ComfyUI-AutoLabel is a custom node for ComfyUI that uses BLIP (Bootstrapping Language-Image Pre-training) to generate detailed descriptions of the main object in an image. This node leverages the power of BLIP to provide accurate and context-aware captions for images.

How to install it in ComfyDeploy?

Head over to the machine page

  1. Click on the "Create a new machine" button
  2. Select the Edit build steps
  3. Add a new step -> Custom Node
  4. Search for ComfyUI-AutoLabel and select it
  5. Close the build step dialig and then click on the "Save" button to rebuild the machine


  • Image to Text Description: Generate detailed descriptions of the main object in an image.
  • Customizable Prompts: Provide your own prompt to guide the description generation.
  • Flexible Inference Modes: Supports GPU, GPU with float16, and CPU inference modes.
  • Offline Mode: Option to download and use models offline.

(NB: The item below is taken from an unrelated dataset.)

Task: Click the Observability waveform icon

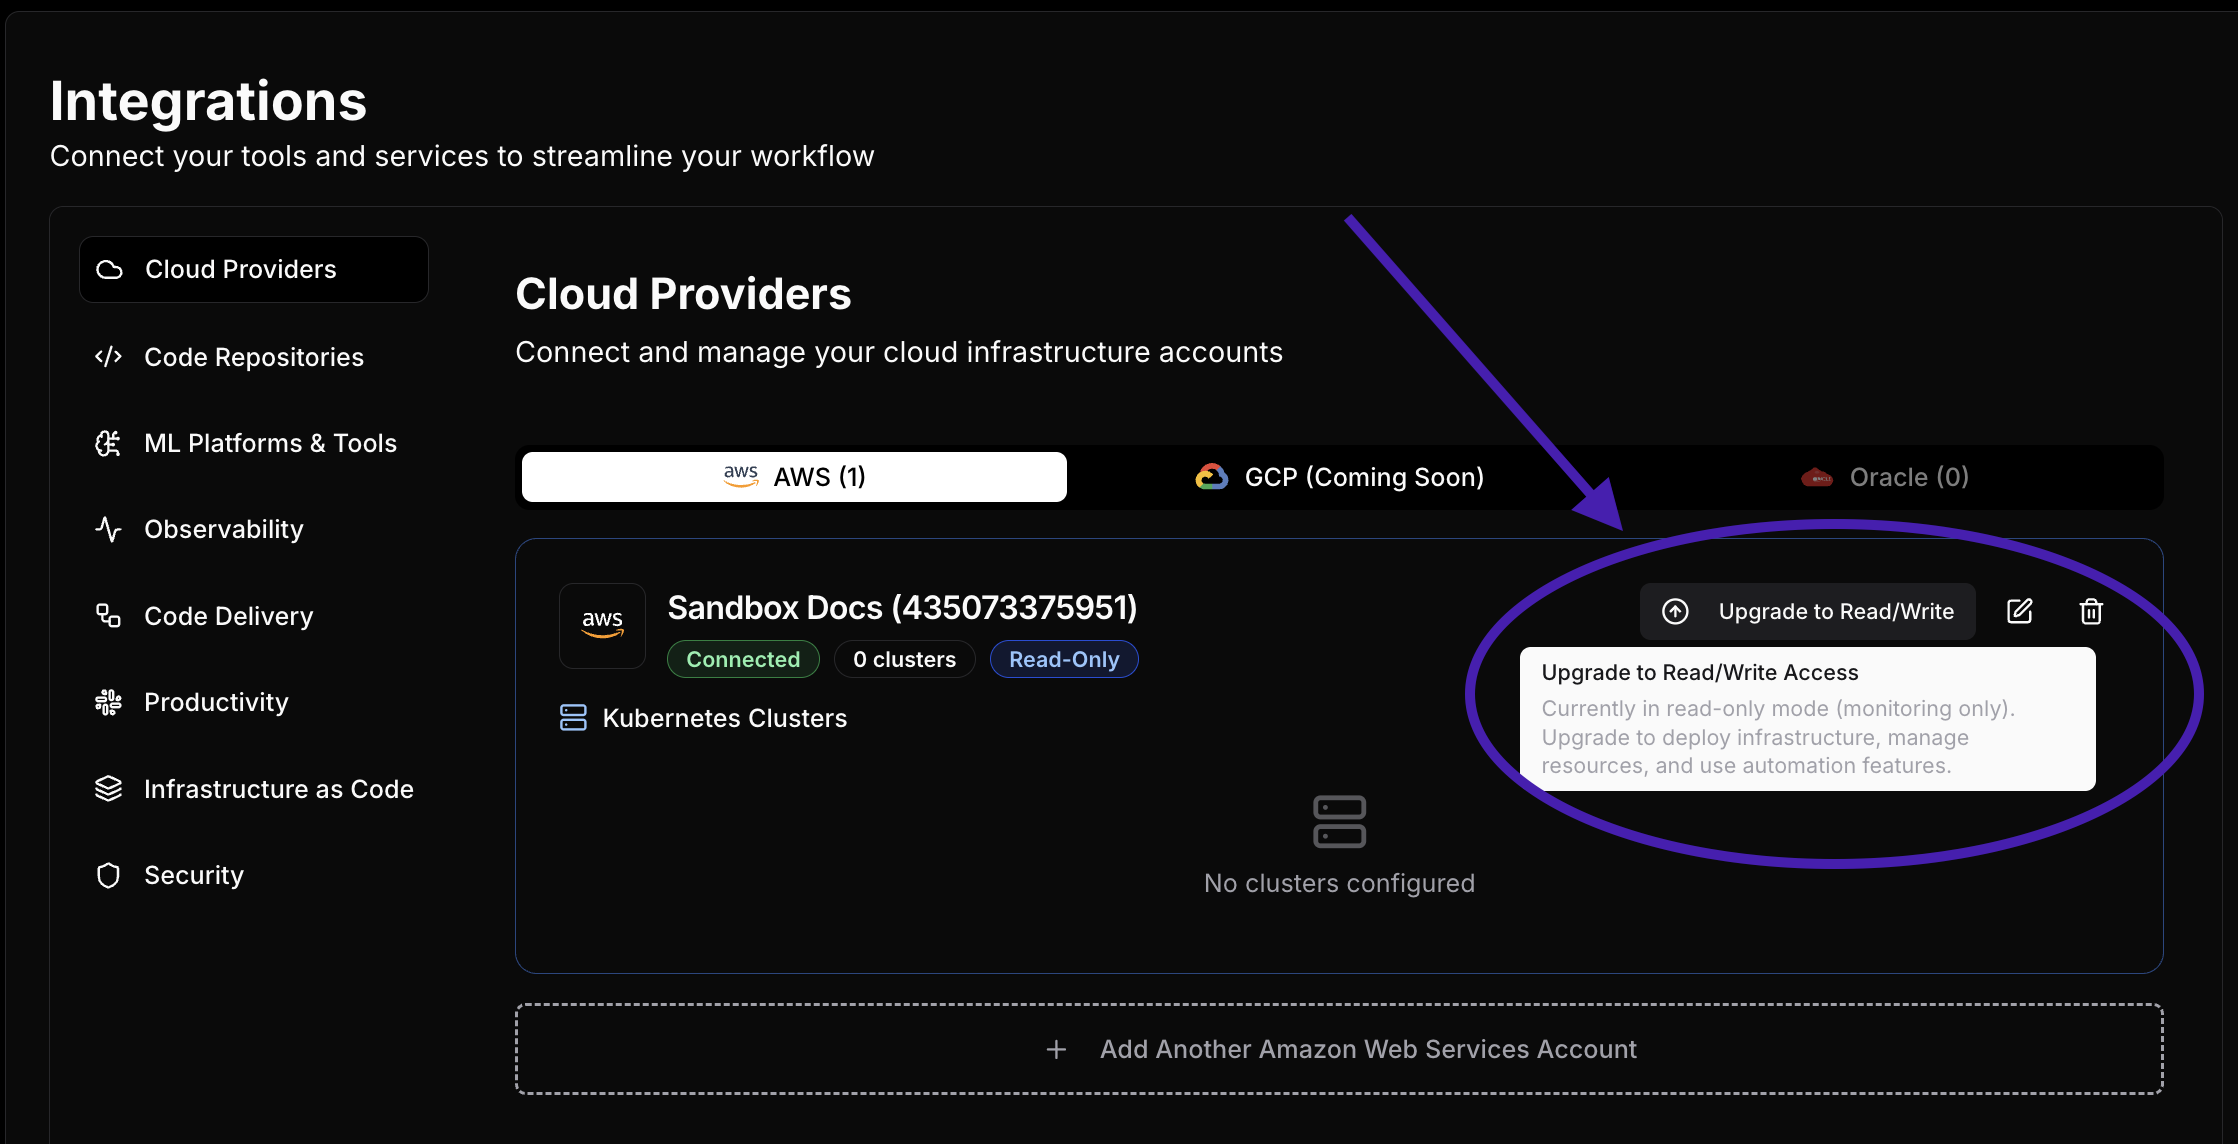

  1. Clone the Repository: Clone this repository into your custom_nodes folder in ComfyUI.

    git clone custom_nodes/ComfyUI-AutoLabel
  2. Install Dependencies: Navigate to the cloned folder and install the required dependencies.

    cd custom_nodes/ComfyUI-AutoLabel
    pip install -r requirements.txt


Adding the Node

  1. Start ComfyUI.
  2. Add the AutoLabel node from the custom nodes list.
  3. Connect an image input and configure the parameters as needed.


  • image (required): The input image tensor.
  • prompt (optional): A string to guide the description generation (default: "a photography of").
  • repo_id (optional): The Hugging Face model repository ID (default: "Salesforce/blip-image-captioning-base").
  • inference_mode (optional): The inference mode, can be "gpu_float16", "gpu", or "cpu" (default: "gpu").
  • get_model_online (optional): Boolean flag to download the model online if not already present (default: True).